Stored data entries:
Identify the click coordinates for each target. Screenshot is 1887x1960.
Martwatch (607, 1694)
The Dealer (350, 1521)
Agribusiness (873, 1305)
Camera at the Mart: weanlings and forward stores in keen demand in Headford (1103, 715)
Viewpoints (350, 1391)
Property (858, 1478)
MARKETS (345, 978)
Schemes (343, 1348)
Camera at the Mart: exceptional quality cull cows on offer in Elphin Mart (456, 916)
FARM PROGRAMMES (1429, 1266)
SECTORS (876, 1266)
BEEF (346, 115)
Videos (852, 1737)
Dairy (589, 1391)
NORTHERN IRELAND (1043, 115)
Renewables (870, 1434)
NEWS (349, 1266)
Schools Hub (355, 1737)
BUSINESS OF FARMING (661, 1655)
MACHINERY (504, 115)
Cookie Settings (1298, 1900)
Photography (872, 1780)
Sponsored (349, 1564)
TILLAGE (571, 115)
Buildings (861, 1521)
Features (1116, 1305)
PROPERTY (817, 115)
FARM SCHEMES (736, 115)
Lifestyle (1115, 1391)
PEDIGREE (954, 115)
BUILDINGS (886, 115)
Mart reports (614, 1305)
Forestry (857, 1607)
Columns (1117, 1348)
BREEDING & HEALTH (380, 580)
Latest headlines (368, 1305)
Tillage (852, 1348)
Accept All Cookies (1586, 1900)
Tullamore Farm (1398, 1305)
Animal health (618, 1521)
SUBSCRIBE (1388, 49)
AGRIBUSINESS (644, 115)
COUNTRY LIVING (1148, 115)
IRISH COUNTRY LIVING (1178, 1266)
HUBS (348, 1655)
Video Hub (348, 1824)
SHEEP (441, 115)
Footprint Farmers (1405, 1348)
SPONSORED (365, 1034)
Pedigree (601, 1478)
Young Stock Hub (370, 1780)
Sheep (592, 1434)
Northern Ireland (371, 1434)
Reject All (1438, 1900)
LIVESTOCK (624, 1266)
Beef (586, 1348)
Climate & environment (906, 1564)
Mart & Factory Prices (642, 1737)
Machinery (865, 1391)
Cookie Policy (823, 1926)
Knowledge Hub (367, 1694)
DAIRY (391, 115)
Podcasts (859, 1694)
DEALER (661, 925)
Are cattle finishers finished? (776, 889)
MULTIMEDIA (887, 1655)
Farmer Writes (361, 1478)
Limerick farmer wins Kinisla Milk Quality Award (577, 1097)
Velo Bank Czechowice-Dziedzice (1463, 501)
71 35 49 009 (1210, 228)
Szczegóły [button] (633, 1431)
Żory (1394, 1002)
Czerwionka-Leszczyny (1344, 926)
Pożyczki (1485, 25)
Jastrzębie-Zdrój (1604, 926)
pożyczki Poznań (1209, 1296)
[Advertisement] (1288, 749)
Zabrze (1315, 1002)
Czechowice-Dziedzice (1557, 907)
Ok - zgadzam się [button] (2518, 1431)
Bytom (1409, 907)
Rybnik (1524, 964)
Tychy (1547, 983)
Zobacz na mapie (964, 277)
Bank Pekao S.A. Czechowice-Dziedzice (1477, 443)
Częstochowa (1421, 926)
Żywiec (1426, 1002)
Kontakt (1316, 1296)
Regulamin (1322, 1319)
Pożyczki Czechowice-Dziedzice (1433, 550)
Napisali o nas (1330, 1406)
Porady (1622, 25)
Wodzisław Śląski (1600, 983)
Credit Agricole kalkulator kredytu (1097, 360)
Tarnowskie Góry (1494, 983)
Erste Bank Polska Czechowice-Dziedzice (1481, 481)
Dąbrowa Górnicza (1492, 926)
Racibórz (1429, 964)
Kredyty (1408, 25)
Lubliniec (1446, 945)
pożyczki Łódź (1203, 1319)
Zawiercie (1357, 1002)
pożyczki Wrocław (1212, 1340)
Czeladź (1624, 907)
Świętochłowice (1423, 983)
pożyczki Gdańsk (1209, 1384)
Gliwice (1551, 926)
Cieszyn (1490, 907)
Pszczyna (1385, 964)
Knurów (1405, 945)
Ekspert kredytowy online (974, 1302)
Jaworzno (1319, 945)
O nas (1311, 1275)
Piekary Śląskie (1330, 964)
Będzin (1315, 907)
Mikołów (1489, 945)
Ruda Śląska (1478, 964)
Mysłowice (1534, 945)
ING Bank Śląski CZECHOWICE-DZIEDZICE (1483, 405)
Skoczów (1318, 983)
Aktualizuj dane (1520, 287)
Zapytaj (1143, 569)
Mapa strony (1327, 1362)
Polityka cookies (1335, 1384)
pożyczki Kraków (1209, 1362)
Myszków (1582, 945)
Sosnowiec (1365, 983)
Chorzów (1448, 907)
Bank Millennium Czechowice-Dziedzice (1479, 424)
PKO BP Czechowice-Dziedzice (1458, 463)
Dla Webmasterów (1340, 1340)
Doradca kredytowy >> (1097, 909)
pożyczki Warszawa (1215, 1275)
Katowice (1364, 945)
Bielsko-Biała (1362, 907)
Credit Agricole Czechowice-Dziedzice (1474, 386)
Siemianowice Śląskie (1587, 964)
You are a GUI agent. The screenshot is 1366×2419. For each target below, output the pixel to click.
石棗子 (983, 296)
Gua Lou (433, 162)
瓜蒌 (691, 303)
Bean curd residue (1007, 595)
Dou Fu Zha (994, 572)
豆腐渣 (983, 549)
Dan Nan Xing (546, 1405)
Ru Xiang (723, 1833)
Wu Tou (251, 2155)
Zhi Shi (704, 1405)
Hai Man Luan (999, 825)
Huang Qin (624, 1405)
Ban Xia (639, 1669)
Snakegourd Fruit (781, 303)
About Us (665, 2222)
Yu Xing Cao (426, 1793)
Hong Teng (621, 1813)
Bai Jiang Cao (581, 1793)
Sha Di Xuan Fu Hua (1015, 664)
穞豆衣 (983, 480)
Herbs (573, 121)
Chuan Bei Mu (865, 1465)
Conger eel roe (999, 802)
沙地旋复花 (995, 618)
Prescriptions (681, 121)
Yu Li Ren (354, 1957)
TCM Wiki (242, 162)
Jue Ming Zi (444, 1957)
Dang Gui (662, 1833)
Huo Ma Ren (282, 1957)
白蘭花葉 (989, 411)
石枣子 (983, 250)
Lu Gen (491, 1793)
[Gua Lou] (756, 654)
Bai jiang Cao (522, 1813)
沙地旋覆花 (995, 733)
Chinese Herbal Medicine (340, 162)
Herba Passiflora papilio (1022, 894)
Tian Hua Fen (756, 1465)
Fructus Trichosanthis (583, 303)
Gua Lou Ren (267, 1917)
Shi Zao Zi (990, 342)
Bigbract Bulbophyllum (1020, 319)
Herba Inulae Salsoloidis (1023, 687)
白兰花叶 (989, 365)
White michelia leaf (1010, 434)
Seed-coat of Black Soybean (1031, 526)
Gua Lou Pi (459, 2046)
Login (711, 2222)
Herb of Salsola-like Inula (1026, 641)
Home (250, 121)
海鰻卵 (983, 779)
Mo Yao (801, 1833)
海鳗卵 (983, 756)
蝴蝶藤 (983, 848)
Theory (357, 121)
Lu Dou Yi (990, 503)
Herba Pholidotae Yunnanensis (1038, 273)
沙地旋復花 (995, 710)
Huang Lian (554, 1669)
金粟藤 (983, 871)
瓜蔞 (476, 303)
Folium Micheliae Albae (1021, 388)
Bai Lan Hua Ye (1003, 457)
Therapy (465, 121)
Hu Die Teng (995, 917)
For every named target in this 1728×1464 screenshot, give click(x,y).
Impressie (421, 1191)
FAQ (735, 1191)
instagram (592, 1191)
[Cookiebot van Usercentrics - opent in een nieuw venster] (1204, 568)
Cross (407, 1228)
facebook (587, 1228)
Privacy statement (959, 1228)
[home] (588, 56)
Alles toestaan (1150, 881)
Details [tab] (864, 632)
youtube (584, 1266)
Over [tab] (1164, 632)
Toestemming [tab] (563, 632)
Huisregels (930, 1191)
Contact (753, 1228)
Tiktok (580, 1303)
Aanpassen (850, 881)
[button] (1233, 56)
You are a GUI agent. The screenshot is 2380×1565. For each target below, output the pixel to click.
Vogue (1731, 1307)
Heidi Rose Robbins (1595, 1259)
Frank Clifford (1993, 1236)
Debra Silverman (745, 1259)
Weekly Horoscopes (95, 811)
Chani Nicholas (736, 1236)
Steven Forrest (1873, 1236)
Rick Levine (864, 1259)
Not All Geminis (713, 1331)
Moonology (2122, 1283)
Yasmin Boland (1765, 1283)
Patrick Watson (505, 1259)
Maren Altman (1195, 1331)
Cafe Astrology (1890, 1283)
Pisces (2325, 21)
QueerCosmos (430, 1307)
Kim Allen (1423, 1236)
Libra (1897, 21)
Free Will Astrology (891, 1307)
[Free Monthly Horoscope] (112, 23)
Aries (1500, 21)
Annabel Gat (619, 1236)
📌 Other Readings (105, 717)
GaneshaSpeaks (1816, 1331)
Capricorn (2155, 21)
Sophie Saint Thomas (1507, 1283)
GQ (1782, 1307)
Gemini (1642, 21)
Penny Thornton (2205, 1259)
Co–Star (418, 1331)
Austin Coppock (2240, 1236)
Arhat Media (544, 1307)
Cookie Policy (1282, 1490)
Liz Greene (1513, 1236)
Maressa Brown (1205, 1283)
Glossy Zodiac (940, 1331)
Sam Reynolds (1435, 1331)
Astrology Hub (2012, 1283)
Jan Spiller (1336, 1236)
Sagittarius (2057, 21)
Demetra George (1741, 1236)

Problem details: Take the lines above from the first through the one containing "Lifestyle (1115, 1391)" and reproduce them exactly; include nothing else.

Response to this exercise:
Identify the click coordinates for each target. Screenshot is 1887x1960.
Martwatch (607, 1694)
The Dealer (350, 1521)
Agribusiness (873, 1305)
Camera at the Mart: weanlings and forward stores in keen demand in Headford (1103, 715)
Viewpoints (350, 1391)
Property (858, 1478)
MARKETS (345, 978)
Schemes (343, 1348)
Camera at the Mart: exceptional quality cull cows on offer in Elphin Mart (456, 916)
FARM PROGRAMMES (1429, 1266)
SECTORS (876, 1266)
BEEF (346, 115)
Videos (852, 1737)
Dairy (589, 1391)
NORTHERN IRELAND (1043, 115)
Renewables (870, 1434)
NEWS (349, 1266)
Schools Hub (355, 1737)
BUSINESS OF FARMING (661, 1655)
MACHINERY (504, 115)
Cookie Settings (1298, 1900)
Photography (872, 1780)
Sponsored (349, 1564)
TILLAGE (571, 115)
Buildings (861, 1521)
Features (1116, 1305)
PROPERTY (817, 115)
FARM SCHEMES (736, 115)
Lifestyle (1115, 1391)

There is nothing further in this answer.